Wong Tai Sin Temple claims to make every wish come true upon request. I was eager to see the surroundings of this popular Taoist temple and make a few wishes of my own!
Along with the Chi Lin Nunnery at Nan Lian Garden, I consider Wong Tai Sin to be the finest example of a religious temple within urban Hong Kong. From the outside, it looks like many other Taoist temples I have visited, such as Longshan Temple in Taipei, but when you walk through the front gate here at Wong Tai Sin, it really hits you of what an impressive temple this really is. The temple is named after a monk, of whom a portrait was made by a Taoist priest, and the temple here still houses this portrait.
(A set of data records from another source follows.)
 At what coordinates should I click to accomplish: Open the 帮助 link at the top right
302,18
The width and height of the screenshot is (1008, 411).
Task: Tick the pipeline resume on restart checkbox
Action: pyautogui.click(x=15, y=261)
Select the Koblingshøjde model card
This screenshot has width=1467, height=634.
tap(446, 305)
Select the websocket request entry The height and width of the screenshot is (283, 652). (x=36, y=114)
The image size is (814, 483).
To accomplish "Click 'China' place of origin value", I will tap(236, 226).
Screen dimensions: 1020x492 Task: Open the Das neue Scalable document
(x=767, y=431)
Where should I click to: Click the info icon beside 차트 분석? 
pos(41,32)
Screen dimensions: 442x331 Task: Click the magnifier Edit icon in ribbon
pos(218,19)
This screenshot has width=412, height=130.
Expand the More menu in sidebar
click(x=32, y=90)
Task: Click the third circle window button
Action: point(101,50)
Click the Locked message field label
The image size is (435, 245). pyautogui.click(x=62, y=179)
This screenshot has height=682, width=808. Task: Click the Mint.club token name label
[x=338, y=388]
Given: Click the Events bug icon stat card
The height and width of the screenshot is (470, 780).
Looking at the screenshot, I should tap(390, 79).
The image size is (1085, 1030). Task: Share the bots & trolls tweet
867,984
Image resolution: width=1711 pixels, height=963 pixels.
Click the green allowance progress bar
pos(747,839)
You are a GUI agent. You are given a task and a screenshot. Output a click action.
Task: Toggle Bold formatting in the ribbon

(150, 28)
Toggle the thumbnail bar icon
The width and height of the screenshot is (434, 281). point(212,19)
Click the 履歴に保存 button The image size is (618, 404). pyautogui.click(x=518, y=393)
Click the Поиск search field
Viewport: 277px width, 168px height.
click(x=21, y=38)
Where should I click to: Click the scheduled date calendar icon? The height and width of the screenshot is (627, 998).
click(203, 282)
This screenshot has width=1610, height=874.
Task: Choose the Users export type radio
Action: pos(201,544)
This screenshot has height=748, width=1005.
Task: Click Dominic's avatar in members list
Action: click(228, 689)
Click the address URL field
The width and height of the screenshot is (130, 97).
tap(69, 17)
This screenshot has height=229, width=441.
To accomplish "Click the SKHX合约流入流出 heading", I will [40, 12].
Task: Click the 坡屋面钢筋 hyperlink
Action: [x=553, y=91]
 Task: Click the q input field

Many people come to Wong Tai Sin to make wishes and have their prayers answered by the Immortals. This is a practice known as Kau Cim (a Taoist and Buddhist belief).
Wong Tai Sin Temple is an extremely scenic place, and even if you are not religious, then it nevertheless provides a nice relaxing opportunity away from the hustle and bustle of the concrete jungle. The Good Wish Garden, in my photo above, is the postcard from Wong Tai Sin, but the grounds are also full of pagodas and little nooks and crannies and are all worth a look!
The Nine Dragon Wall is one of the most impressive parts of Wong Tai Sin Temple. I saw many tourists taking photos of this area, as well as the statues of the rams and warriors around the temple. In interior of the main temple is where a lot of people light incense and make their wishes. I won’t tell you what I wished for, but I can assure you that I am still waiting for them to be granted!
A trip to Wong Tai Sin Temple, whether you are Taoist or not, is a great little side trip from your regular activities in Hong Kong. It has its own MTR Station, and if you walk for a few minutes from Exit B2, you will be right at the entrance of the temple! Hopefully your wishes will come true!